Le projet de convention est annexé à la délibération.
Adopté à l'unanimité.
8. Marché de fournitures pour la maintenance des réseaux d'eau et d'assainissement - autorisation de lancement de la procédure — autorisation de signature du marché
Henri COLIN :
Dans la continuité de ce que l'on vient de voir mais en ce qui concerne effectivement l'eau et l'assainissement, ce service a besoin, pour pouvoir maintenir les réseaux en place, de petits travaux, d'interventions, de matériaux. Ceci relevait d'un marché à bons de commandes qui arrive à expiration en novembre prochain et il apparaît donc nécessaire de relancer une nouvelle consultation et de passer ainsi un nouveau marché à bons de commandes qui, dans les mêmes perspectives, de ce qui a été indiqué tout à l'heure sera un marché d'un an, renouvelable trois fois sans excéder effectivement 48 mois. Le montant estimé des travaux est de 330 000 €, montant minimum que l'on doit respecter dans le cadre de marchés à bons de commandes avec un montant maximum de 90 000 €, l'enveloppe budgétaire étant assurée au niveau de l'exercice 2014.
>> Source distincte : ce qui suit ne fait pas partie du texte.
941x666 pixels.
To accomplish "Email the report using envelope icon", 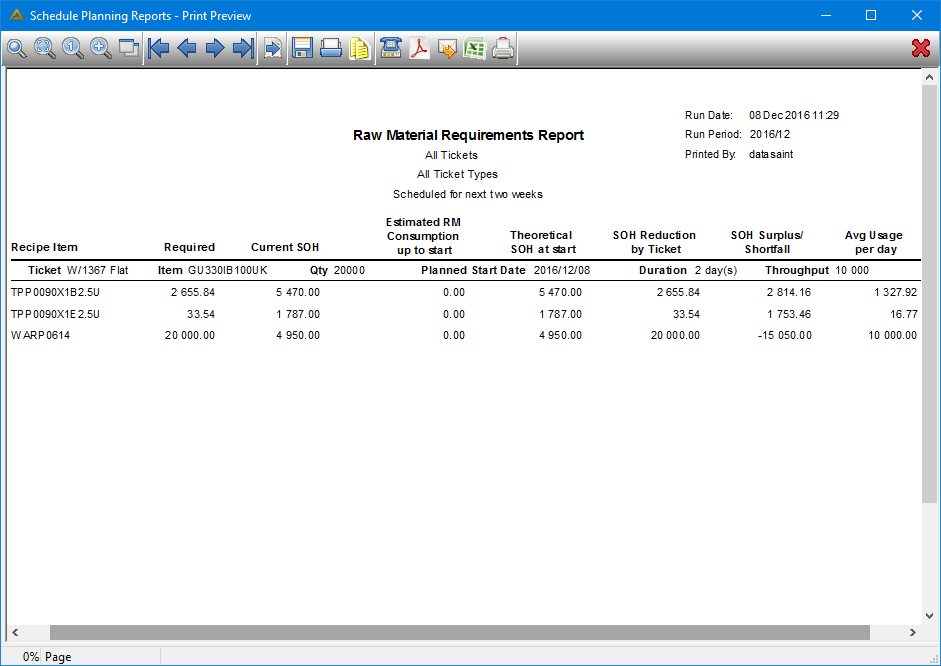I will [447, 48].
En conséquence, j'ai l'honneur de vous proposer de lancer cette procédure d'appels d'offres ouverts, marchés à bons de commandes pour la fourniture et la maintenance des réseaux d'eau et d'assainissement et d'autoriser Monsieur le Maire où son représentant, à signer les documents correspondants.
Adopté à l'unanimité.
POINT COMPLEMENTAIRE :
Changement de lieu du bureau de vote de la Croix de Fer (bureau 8) Vincent BOUILLAGUET :
Le bureau de vote de la Croix de Fer est situé dans les locaux de l’école maternelle, certains
d'entre vous le savent et c'est l’un des plus gros bureaux de vote car il y a 1574 électeurs.Ce nombre important d'électeurs rend difficile le bon déroulement du scrutin, donc il a été décidé de trouver un nouvel emplacement pour ce bureau de vote tout en restant bien évidemment, à proximité dans le Canton Nord-Ouest.
Après réflexion, ce sont les locaux du Centre de Loisirs de La Croix de Fer sis au 180, rue
Albert Camus, qui semblent les plus appropriés ; la configuration des locaux le permet, il y a une grande salle au rez de chaussée, c'est accessible aux personnes handicapés et il y a des places de parking. Evidemment, pour l'affichage c'est aussi pratique. Donc il a été pertinent de retenir ce lieu.
J'ai donc l'honneur de proposer à notre assemblée d'approuver la création d'un nouveau bureau de vote situé au Centre de loisirs de la Croix de Fer, en remplacement du bureau de vote et l'approbation de ce bureau de vote en ce lieu.
Adopté à l'unanimité.
L'ordre du jour étant épuisé, la séance est levée à 20 h.
Les délibérations du Conseil municipal _et les documents annexés, sont consultables dans leur intégralité au Secrétariat général de la Mairie.